Penn-Kekana agreed that alongside offering specialist palliative care services, key elements of the palliative care approach need to be integrated into the training of all doctors and all nurses. But she stressed that palliative care had to compete against a number of other priorities.

“We have to be realistic. What we’re really struggling with now is an overstretched system on which huge demands are being placed. So I think also, if you really want to do palliative care in the public health system, you need to link to general attempts to improve the public health system as a whole,” she said.

References

Penn-Kekana L. Lack of palliative care in a tertiary teaching hospital in South Africa. 2nd APCA Palliative Care Conference, Nairobi, Kenya, Ab0295 2007.

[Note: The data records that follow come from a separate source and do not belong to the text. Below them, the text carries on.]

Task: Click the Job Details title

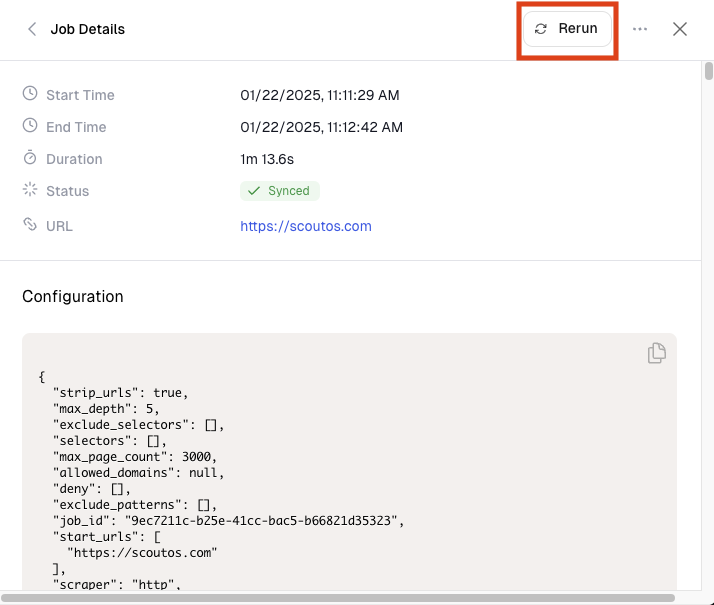Action: coord(88,29)
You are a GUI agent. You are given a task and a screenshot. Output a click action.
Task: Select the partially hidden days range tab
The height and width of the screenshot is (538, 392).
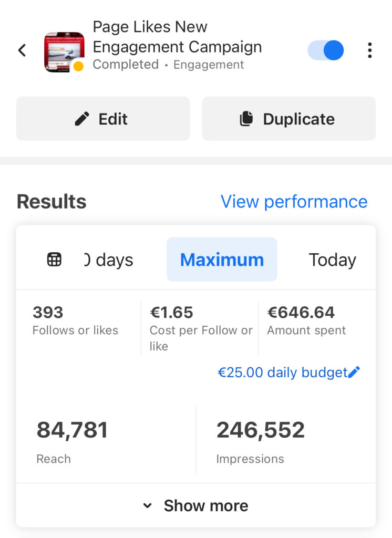[109, 260]
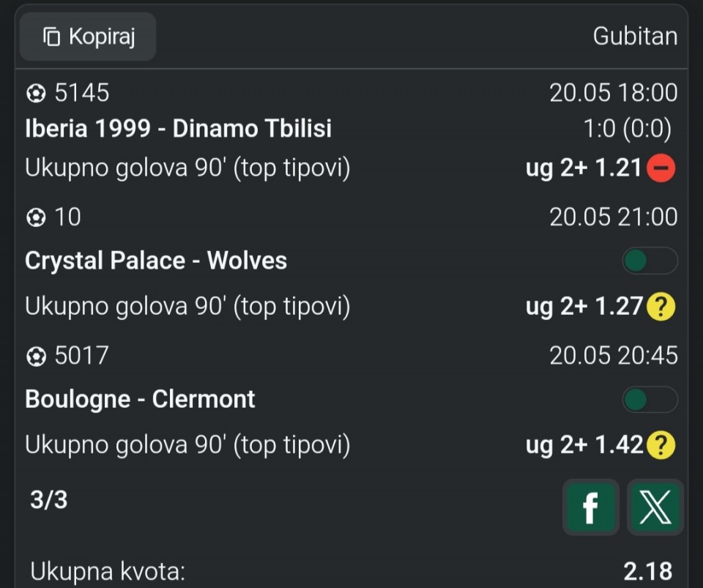Screen dimensions: 703x588
Task: Toggle the Crystal Palace - Wolves switch
Action: 650,261
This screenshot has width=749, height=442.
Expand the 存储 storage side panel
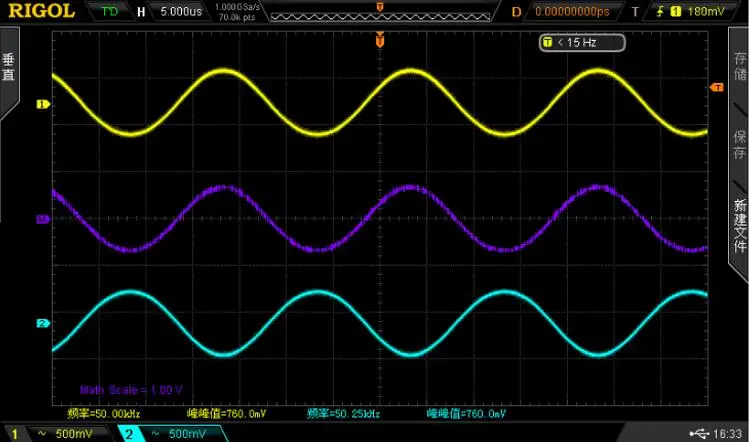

Stanford J. A survey of the availability of palliative care drugs in Knysna health sub-district. 2nd APCA Palliative Care Conference, Nairobi, Kenya, Ab062, 2007.

Sithole Z. Strategies to meet the demand for palliative care in South Africa due to the HIV epidemic. 2nd APCA Palliative Care Conference, Nairobi, Kenya, Ab0147, 2007.

Ens C. Referral to hospices in the Western Cape province of South Africa: themes from a qualitative study of health care professionals. . 2nd APCA Palliative Care Conference, Nairobi, Kenya, ab0101, 2007.